Площадь в едином интернациональном порыве зашалась, как пьяная, заходила ходуном. С приплощадных тополей снялось уже весеннее кучное воронье, подняло грай. И может, потому людям стало тесно на площади. Драка перекинулась на улицы, но и там оказалось мало места, непросторно, негде развернуться так, чтобы уж вмазать так вмазать. Сражение выкатилось за околицу, на речку, на лед со скально нависшими над ним берегами в апрельских слезливых сосульках. И в этом ущелье, можно сказать, началось настоящее ледовое побоище. Кулачный русский бой. Стенка на стенку. Где постепенно забылось, кто с кем и против кого, бьется. Кончилось деление на ваших и наших. Под хмельно свиставшим в ущелье ветром взыграли просто сила и удаль, что так долго стыли под засыпью сибирских снегов и морозов, где двенадцать месяцев зима, остальное – лето. Обескрыленно падали на лед бушлаты, шинели и телогрейки. Корячась у тороситых ледяных надолбов, вставали распаренные, воспарившие мужики и парни: а ну, налетай, шевелись, у кого вши завелись. Хмелел, алел крупитчатый, рафинадно отборный речной снег. Стонали нависшие на кручах мамонтово-клыкастые кедры, сквозь которые серо проглядывался сурово удивленный гранитный лик первопроходца дзень– человека, пару столетий назад открывшего эту богатую землю. Открывшего на удивление мирно. Шел себе да шел, может, и глаза смежив от усталости. Запнулся, открыл глаза, увидел то, что не всегда зрячему дано увидеть: землю, речку и небо. Открыл себя на этой земле. И вот сейчас на этой земле происходило то, чего не было и не могло быть раньше. Прошлое опомнилось и всполошилось, время пошло вспять. Первопроходец, первооткрыватель был один. И даже крепко пожелай он того, не с кем ему было биться в этой таежной глуши. Тот, кого он встретил на своем пути или показывал ему дорогу, лишь удивлялся глупой радости пришельца: моя давно знай камень, который горит и который плавится в огне. Камень, и все. И первопроходцу не за что и не с кем было драться, хотя ему, может, и очень этого хотелось, русскому по натуре: что это за открытие, что это за новь, если они не на крови, если по дороге к ним ни единой кости, ни одного славянского черепа, если в пустую глазницу того черепа не вползает гадовье, если и умереть не за что и вороны не каркают над трупами. Тишь да гладь кругом...
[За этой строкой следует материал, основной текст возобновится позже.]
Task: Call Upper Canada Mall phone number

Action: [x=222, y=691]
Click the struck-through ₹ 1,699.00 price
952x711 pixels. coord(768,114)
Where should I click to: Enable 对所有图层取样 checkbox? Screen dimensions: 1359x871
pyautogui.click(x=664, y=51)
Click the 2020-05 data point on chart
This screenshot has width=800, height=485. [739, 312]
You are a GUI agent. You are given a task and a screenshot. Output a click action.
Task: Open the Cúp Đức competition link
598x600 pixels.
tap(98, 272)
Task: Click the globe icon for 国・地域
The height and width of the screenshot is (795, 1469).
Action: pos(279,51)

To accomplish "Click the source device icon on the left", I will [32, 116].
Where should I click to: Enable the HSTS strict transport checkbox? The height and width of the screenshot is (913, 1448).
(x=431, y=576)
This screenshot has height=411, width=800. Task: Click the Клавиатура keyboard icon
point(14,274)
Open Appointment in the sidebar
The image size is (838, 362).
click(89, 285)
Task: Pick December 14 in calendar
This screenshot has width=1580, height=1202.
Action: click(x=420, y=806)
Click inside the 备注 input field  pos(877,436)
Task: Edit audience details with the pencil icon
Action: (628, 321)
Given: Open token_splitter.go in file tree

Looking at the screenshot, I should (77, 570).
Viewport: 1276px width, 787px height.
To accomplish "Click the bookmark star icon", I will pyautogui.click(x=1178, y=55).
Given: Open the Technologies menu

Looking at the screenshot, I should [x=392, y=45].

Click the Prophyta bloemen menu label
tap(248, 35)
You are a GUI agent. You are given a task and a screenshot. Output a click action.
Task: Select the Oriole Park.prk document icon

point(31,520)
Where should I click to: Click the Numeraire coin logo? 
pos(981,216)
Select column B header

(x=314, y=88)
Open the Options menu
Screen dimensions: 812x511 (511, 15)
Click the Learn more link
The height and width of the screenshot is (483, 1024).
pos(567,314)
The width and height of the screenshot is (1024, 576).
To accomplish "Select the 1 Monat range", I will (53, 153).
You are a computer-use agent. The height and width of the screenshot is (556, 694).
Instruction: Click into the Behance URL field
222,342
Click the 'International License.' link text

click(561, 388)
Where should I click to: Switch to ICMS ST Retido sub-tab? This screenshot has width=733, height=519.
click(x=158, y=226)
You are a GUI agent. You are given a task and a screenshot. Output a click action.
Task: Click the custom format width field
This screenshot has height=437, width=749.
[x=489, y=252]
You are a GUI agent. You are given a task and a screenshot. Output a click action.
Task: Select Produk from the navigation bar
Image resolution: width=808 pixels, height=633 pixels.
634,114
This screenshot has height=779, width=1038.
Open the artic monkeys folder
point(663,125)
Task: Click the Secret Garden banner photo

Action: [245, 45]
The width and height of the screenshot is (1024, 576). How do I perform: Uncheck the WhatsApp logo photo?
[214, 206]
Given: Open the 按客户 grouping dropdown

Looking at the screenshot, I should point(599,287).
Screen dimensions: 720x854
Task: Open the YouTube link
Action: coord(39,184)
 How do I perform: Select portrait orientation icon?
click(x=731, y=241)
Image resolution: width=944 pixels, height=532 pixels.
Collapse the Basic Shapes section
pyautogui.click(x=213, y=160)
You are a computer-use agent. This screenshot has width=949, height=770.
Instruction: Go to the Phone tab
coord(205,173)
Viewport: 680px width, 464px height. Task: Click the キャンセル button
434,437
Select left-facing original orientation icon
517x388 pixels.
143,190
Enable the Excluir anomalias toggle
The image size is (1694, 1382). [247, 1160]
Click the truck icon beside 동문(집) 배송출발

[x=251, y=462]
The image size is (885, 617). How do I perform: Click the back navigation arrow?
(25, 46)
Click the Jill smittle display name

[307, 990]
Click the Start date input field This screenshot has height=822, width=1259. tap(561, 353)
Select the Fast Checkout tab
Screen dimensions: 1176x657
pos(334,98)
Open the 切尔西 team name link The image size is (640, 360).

Но сейчас все было по-другому, и каждому было ясно, что наступает поворотная весна, бьет звездный час земли.

Ледовое побоище было в полном разгаре. Поселок стряхивал с себя остатки зимней спячки. В ряды сражающихся вливались свежие силы. В бой вступила боевая сотня распаренных в мойке после смены шахтеров. Со стороны города, с правого берега реки, прискакал конный наряд милиции, похоже, тоже жаждавший размяться в кулачном бою, но форма да присутствие офицеров, наверное, сдерживали, а то бы уж эти ребятки показали, как на Руси берутся ледовые города. Застоялись, приморились без настоящего дела, а молоды ведь, кровь играет.